O principal fator para essa contenção orçamentária é o aumento de R$ 11 bilhões nas previsões de gastos com a Previdência Social. Para o ano, o governo projetou um gasto total de R$ 1,122 trilhões em Previdência, mas, devido a ajustes realizados, a estimativa teve que ser elevada já no primeiro relatório bimestral de acompanhamento de despesas e receitas, aumentando a pressão sobre o orçamento.

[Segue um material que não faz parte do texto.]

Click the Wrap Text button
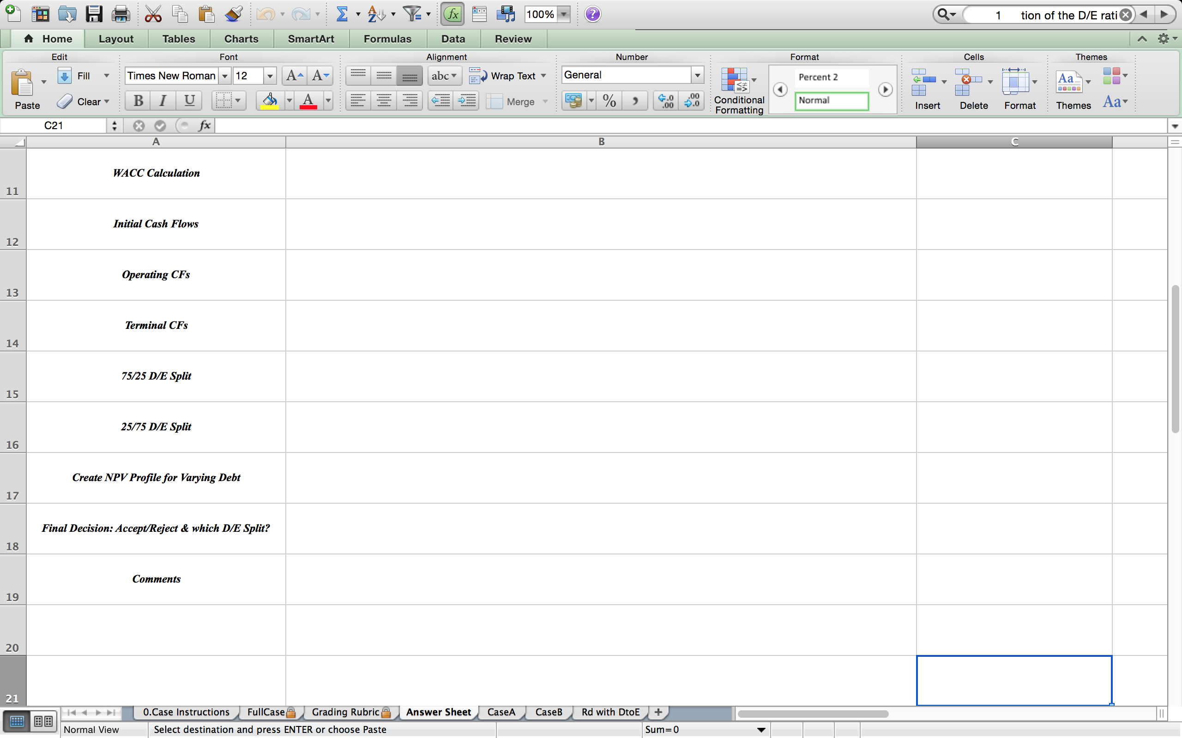 point(507,76)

Esse relatório, que monitora o cumprimento das regras fiscais, utiliza o bloqueio de recursos como uma ferramenta para ajustar as contas quando as despesas previstas excedem os limites estabelecidos. O governo, assim, precisa restringir as chamadas despesas discricionárias, aquelas que incluem os investimentos em diversas áreas, para que as contas fiquem dentro da margem normativa.

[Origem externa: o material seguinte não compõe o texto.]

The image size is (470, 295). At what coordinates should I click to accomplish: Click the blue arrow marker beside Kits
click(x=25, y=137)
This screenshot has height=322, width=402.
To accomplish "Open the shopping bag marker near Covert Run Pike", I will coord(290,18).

Um maior desafio ainda se apresenta em relação ao cumprimento da meta de resultado primário, que visa um superávit de 0,25% do PIB (aproximadamente R$ 34,3 bilhões) até 2026. Embora a projeção de resultados positivos tenha sido revisada para R$ 3,5 bilhões, a faixa de tolerância para atingir essa meta se estende até zero, o que gera incerteza sobre a sustentabilidade dos planos financeiros.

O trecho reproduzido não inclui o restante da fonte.